■ **Description of the task**
For the word "computer", count the lines in the records below that include it and give only that number.

--- Data Enclosed Below ---

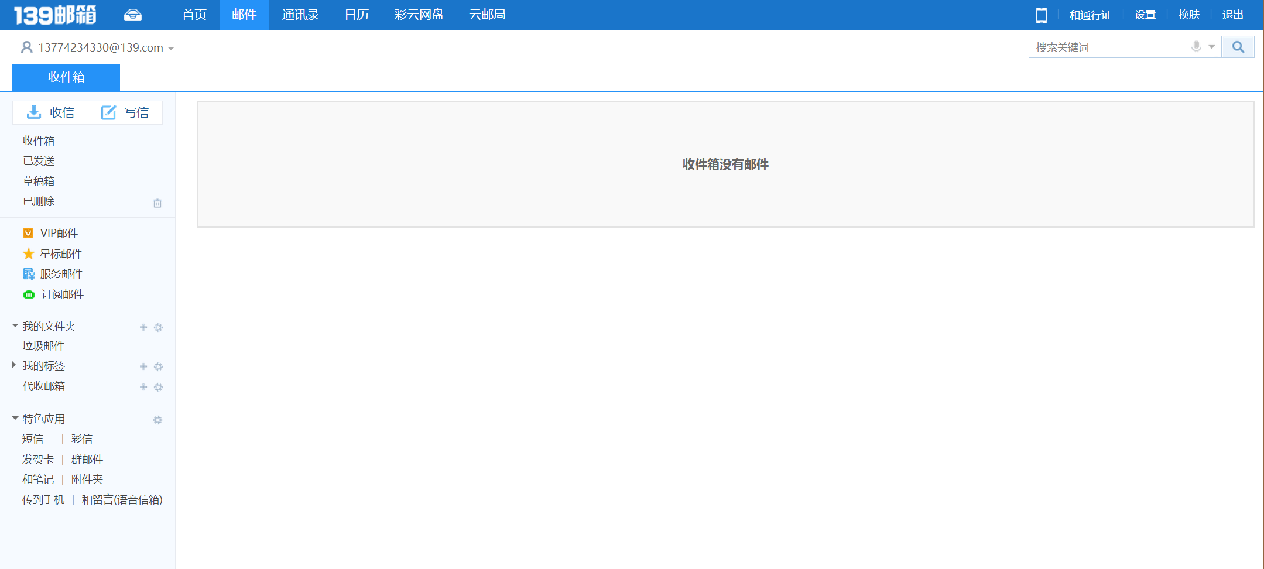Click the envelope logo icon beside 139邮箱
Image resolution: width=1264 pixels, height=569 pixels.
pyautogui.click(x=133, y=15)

--- End of Enclosed Data ---
--- Data Enclosed Below ---

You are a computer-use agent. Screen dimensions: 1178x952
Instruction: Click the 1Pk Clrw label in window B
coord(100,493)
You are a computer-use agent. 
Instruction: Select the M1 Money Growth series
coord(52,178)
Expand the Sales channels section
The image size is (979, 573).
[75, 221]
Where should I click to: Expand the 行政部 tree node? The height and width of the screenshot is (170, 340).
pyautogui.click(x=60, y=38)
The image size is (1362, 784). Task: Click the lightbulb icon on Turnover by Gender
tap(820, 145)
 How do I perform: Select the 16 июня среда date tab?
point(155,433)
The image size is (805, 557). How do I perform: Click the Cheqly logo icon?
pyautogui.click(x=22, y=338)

--- End of Enclosed Data ---

■ **Response to this task**
2